Format yang kedua adalah gereja-gereja aliran denominasi, seperti Pentakosta, Metodis, Kemah Injil, dsb yang tidak membatasi wilayah penyebaran atau pembentukan jemaat-jemaatnya. Sedangkan format yang ketiga adalah gereja-gereja berbasis etnis, dengan penyebaran/pembentukan jemaat-jemaatnya mengikuti persebaran warganya. Jemaat-jemaat HKBP dan Gereja Toraja serta beberapa gereja lainnya terbentuk di berbagai daerah Indonesia – bahkan di luar negeri – mengikuti perantauan warganya. Ada gereja-gereja setempat yang tidak menerima baik pembentukan jemaat-jemat “etnis perantau” itu, karena memahami persekutuan dalam PGI seharusnya diwujudkan dengan membiarkan warga gerejanya menjadi warga gereja setempat. Dalam kasus seperti ini diperlukan kearifan para pemimpin gereja dari kedua fihak.
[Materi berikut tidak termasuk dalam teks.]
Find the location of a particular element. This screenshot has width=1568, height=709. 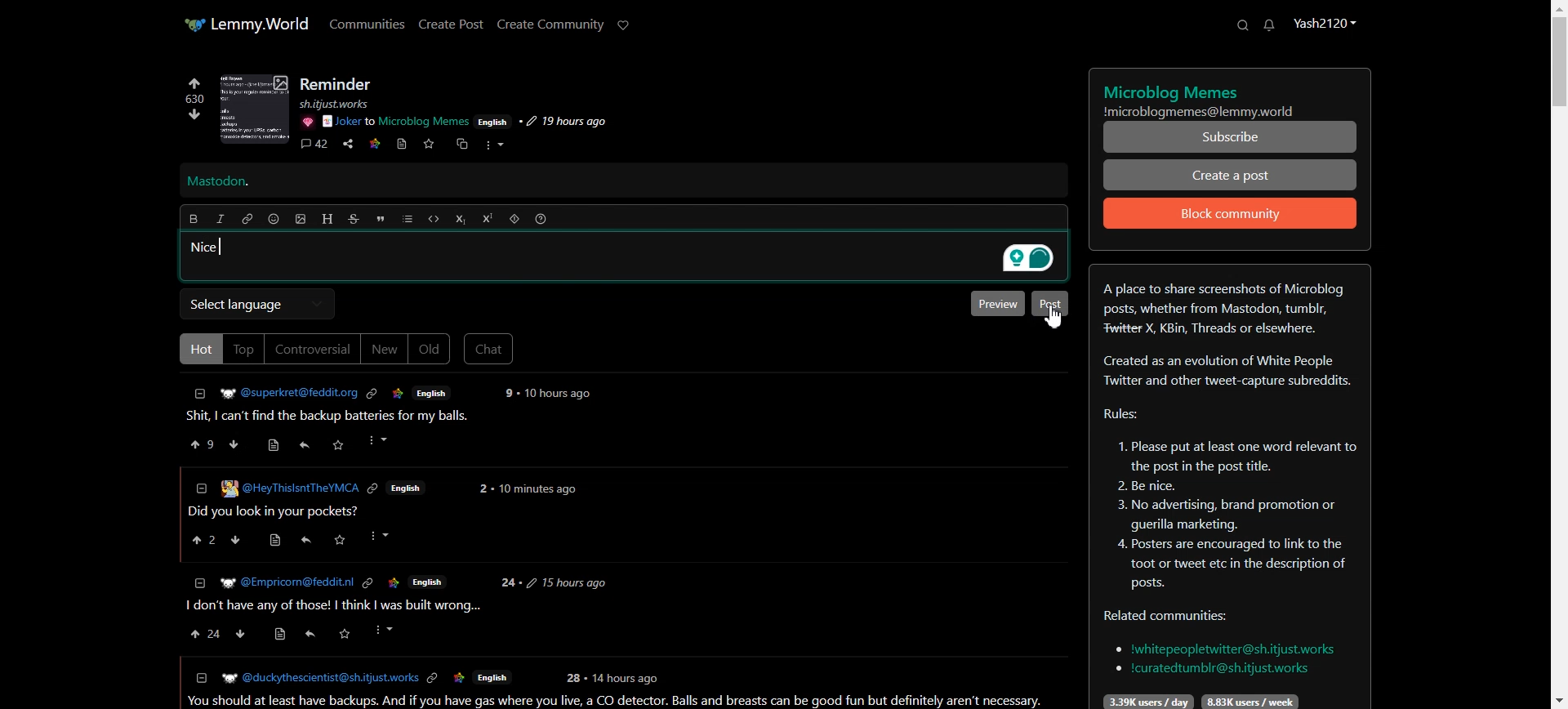

Italic is located at coordinates (221, 219).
Ada kondisi-kondisi sosial setempat yang memerlukan integrasi dari warga Kristen pendatang ke dalam jemaat-jemaat lokal. Ada pula yang sebaliknya, lebih baik jemaat-jemaat pendatang dilembagakan sesuai kebutuhan sosial-budaya masyarakatnya daripada tidak merasa at home berintegrasi. Keesaan dalam kepelbagaian memberi tempat kepada kedua kemungkinan. Yang diperlukan adalah percakapan dalam persaudaraan dan sling pengertian sebagai gereja Kristus yang dipanggil untuk hidup bersama dengan semua orang di setiap tempat sebagai sebagai rumah tangga Allah.
Kita akan mendengarkan lebih lanjut dari Sidang Raya Dewan Gereja-gereja Seasia (CCA), yang sedang berlangsung minggu ini di Indonesia, yang menggumuli tema “Living Together in the Household of God” (Hidup Bersama dalam Rumah Tangga Allah).